▸ **PROMPT**
When the listing below reaches the line that has "The image size is (1568, 757).", start reproducing exactly; stop after the line that has "The image size is (826, 658).", and drop the pictures.

======== DATA TO PROCESS ========

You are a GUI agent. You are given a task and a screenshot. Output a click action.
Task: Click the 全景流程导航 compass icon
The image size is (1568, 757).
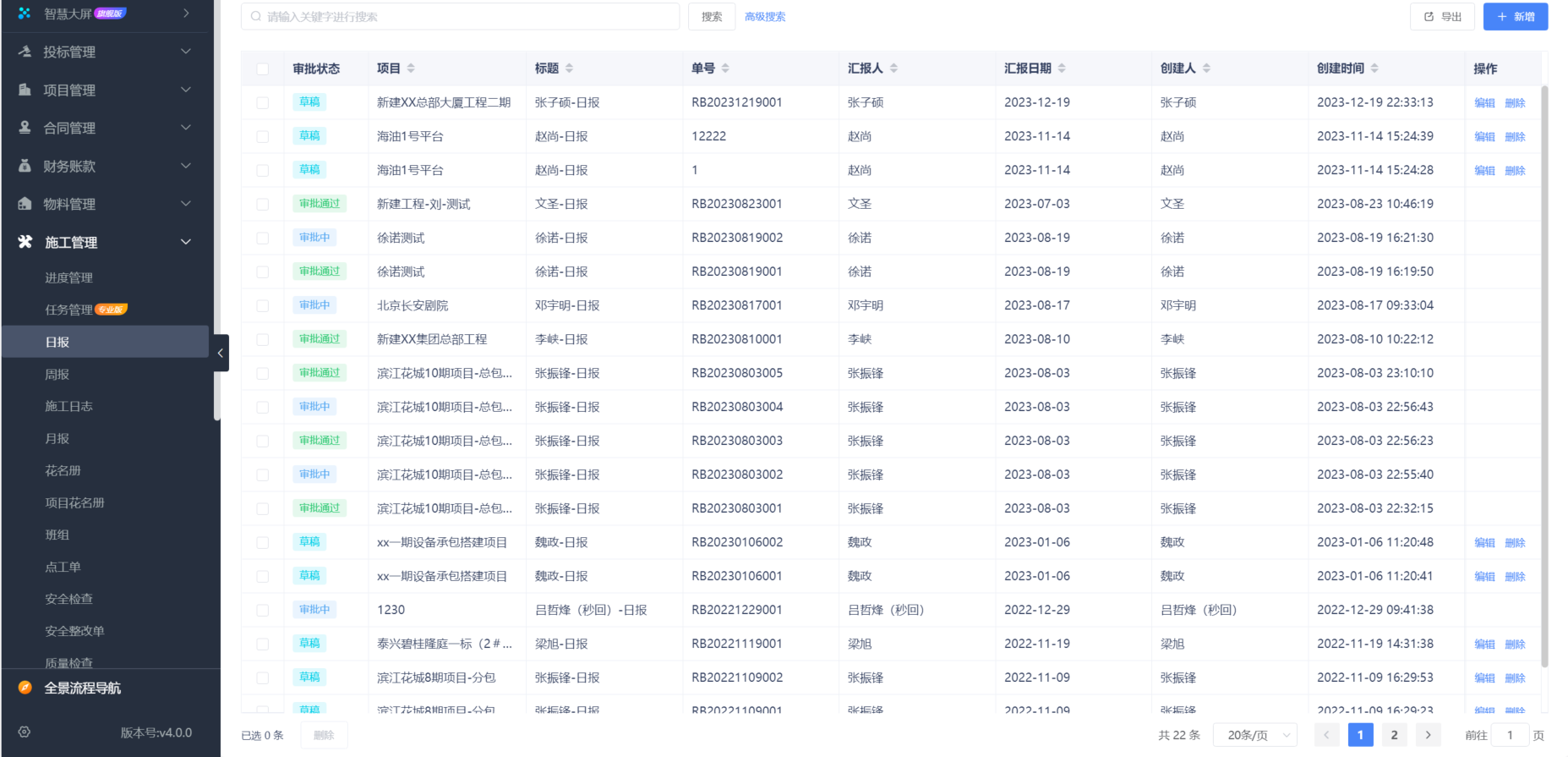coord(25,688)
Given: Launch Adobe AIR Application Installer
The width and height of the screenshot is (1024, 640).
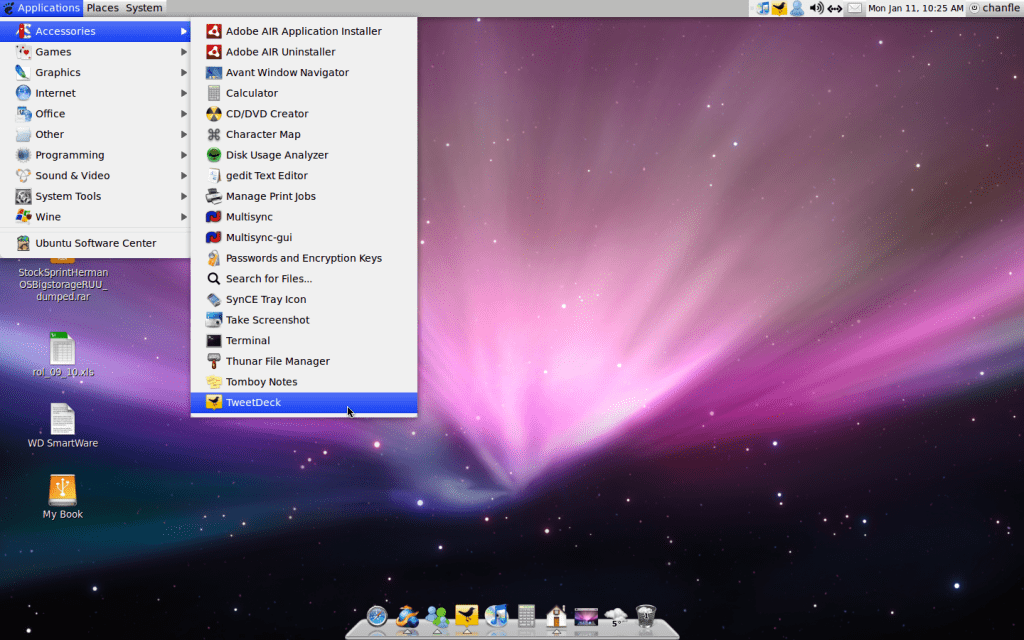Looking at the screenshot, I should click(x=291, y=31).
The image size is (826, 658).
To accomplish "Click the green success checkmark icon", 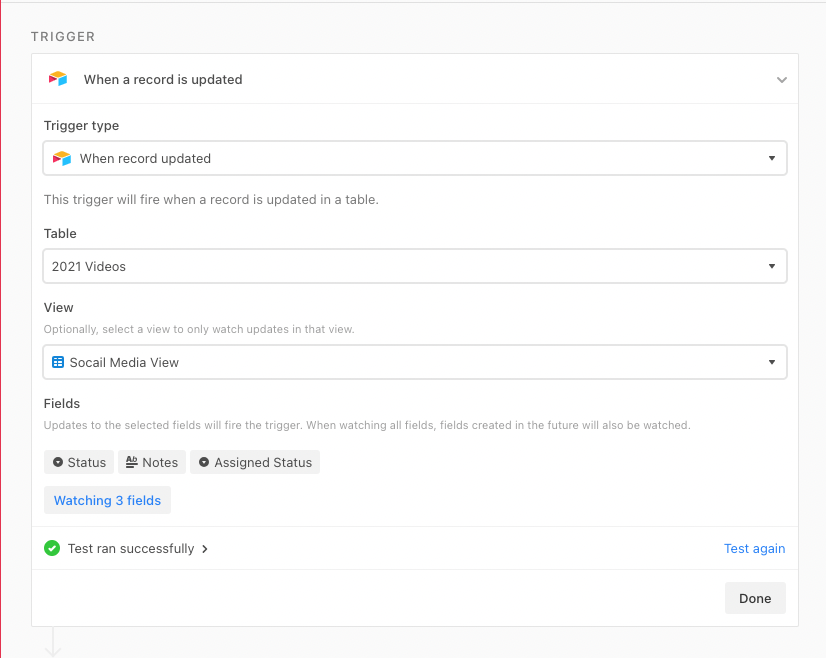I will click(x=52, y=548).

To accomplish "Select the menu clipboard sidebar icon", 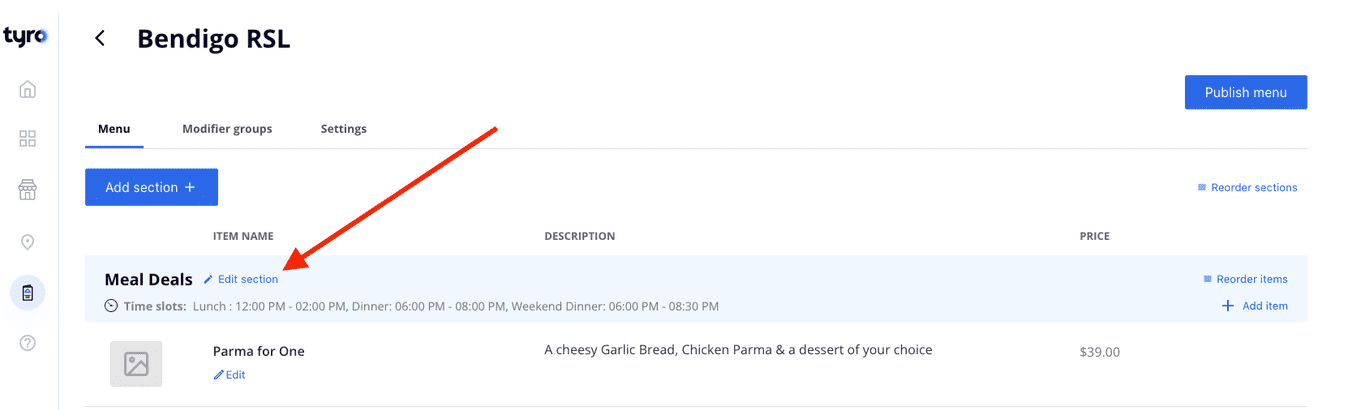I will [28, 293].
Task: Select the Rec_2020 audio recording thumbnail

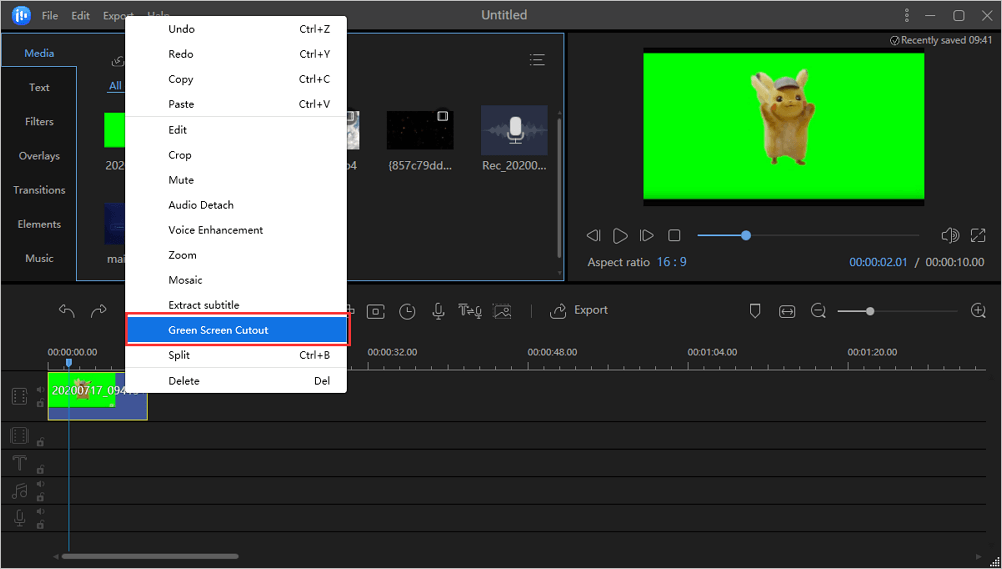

========

▸ **ANSWER TO THIS EXERCISE**
The image size is (1568, 757).
coord(25,688)
Given: Launch Adobe AIR Application Installer
The width and height of the screenshot is (1024, 640).
Looking at the screenshot, I should click(x=291, y=31).
The image size is (826, 658).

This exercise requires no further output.